[Pixel coordinate grounding data]
Start of Block

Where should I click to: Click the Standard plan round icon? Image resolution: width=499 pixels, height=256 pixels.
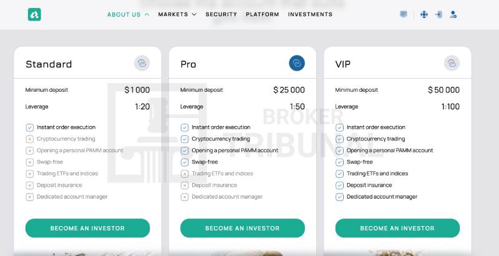click(x=142, y=63)
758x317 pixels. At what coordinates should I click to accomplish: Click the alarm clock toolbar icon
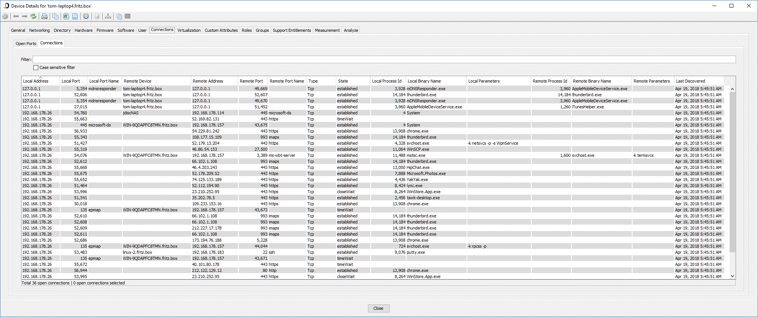click(86, 16)
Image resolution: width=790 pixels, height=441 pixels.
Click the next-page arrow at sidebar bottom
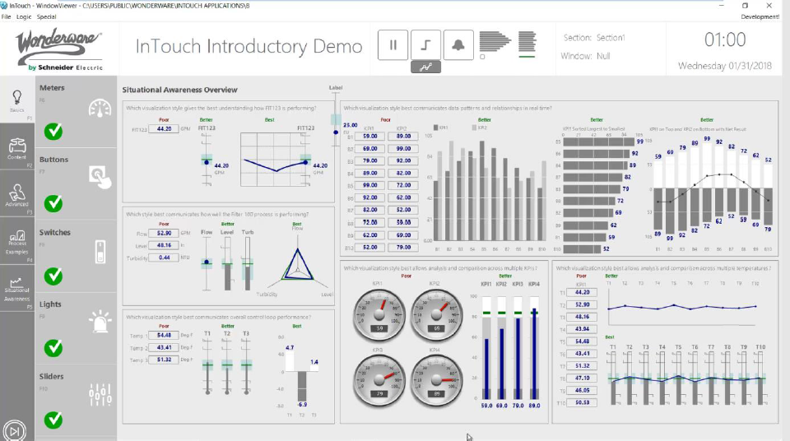click(15, 430)
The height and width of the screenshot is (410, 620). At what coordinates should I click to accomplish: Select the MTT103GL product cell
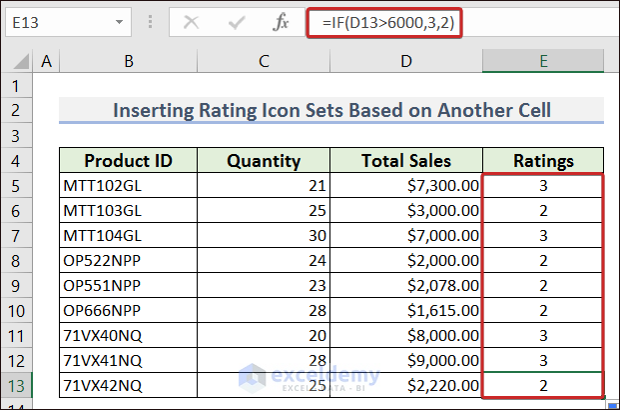pos(128,210)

End of Block

Exercise instructions — Transcribe every entry exactly. Leave out the pictures.

Response box —
Where should I click to: Click the Standard plan round icon? Image resolution: width=499 pixels, height=256 pixels.
click(x=142, y=63)
758x317 pixels. At what coordinates should I click to accomplish: Click the alarm clock toolbar icon
click(86, 16)
Image resolution: width=790 pixels, height=441 pixels.
Click the next-page arrow at sidebar bottom
click(15, 430)
The height and width of the screenshot is (410, 620). At what coordinates should I click to accomplish: Select the MTT103GL product cell
pos(128,210)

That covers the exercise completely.